====== DATA EXTRACTS ======
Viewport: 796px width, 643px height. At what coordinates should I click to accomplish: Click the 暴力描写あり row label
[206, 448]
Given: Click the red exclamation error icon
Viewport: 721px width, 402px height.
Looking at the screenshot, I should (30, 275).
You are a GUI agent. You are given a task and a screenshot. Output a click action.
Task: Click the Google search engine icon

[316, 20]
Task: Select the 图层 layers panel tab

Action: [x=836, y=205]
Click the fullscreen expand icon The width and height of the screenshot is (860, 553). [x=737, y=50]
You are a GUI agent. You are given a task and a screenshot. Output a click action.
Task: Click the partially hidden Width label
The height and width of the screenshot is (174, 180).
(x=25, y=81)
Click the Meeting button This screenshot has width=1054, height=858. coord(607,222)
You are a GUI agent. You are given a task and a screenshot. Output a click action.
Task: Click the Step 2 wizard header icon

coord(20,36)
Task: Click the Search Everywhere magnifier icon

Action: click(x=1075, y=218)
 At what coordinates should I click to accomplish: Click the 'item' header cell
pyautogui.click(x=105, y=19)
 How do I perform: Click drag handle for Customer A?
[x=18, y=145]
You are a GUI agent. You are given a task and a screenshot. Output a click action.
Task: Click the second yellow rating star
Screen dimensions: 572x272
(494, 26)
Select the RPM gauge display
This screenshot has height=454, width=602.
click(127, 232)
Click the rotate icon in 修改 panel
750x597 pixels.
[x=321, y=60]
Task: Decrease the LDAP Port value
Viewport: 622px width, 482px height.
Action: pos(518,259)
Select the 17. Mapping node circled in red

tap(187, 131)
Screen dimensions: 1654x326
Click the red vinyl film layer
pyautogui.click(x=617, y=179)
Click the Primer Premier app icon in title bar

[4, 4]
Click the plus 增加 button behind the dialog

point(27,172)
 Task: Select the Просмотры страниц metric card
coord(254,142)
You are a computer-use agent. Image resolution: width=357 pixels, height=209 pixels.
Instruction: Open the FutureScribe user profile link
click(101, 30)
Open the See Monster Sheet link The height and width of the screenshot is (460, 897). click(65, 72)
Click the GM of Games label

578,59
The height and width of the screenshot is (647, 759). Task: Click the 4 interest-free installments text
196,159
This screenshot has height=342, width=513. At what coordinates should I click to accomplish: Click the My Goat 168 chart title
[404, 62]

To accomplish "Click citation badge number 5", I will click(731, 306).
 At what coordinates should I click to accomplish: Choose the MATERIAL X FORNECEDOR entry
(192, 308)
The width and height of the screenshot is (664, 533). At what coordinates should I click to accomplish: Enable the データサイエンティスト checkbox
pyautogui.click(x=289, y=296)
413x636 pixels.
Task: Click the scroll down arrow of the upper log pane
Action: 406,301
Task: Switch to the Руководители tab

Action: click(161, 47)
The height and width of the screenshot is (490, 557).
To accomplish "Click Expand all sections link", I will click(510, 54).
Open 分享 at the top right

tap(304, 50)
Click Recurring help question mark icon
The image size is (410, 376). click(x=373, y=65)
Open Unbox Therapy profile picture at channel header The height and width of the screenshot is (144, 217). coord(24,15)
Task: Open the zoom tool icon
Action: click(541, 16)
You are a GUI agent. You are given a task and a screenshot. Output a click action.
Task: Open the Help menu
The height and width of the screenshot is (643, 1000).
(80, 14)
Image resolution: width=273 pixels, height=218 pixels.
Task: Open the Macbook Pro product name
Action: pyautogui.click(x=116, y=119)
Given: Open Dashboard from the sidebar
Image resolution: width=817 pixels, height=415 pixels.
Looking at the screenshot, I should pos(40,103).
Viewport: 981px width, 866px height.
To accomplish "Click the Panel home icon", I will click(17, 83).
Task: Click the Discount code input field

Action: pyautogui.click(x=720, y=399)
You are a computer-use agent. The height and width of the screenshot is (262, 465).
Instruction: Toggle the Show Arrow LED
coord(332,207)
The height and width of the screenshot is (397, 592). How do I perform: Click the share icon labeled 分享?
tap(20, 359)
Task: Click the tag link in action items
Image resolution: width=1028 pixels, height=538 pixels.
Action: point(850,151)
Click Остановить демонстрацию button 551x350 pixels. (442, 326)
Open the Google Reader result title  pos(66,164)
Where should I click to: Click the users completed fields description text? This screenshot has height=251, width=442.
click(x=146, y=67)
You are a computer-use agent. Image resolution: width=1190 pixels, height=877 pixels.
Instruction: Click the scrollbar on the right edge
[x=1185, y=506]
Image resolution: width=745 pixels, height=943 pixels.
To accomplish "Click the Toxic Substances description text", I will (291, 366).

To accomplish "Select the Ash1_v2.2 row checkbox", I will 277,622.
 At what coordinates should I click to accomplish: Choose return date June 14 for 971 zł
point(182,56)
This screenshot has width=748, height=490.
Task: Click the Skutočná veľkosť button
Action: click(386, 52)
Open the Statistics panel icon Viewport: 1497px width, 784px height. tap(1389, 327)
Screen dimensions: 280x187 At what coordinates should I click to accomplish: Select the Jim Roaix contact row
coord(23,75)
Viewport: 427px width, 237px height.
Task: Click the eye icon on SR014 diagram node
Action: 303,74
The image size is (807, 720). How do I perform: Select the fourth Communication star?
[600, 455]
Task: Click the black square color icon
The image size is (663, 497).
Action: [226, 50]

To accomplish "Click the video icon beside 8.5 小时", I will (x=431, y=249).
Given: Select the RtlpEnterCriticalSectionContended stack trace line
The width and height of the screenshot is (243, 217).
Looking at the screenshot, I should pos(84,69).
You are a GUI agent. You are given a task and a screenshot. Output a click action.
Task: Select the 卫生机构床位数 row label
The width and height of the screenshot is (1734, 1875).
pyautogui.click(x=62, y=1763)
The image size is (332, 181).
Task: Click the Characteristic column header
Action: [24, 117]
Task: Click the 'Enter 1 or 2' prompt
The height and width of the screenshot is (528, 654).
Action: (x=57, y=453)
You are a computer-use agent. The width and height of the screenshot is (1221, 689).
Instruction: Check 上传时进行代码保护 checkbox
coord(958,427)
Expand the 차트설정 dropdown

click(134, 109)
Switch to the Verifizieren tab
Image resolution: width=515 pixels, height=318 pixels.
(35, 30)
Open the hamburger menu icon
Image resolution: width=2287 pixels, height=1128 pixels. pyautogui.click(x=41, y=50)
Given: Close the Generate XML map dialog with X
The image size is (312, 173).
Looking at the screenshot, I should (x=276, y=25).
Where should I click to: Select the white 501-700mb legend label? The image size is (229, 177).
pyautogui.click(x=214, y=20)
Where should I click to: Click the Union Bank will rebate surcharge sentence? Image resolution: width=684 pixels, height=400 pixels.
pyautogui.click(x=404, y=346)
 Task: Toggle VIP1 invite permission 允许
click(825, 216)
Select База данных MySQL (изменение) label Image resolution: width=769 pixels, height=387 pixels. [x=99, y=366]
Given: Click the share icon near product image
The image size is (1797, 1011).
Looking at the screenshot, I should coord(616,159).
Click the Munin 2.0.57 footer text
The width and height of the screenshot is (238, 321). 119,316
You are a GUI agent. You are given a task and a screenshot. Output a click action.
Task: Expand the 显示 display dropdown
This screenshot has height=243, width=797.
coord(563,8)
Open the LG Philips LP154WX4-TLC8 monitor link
======
WHAT THE TASK REQUIRES :: Say how many lines in the records hold the string "computer", and say nothing else.

RESPONSE :: 4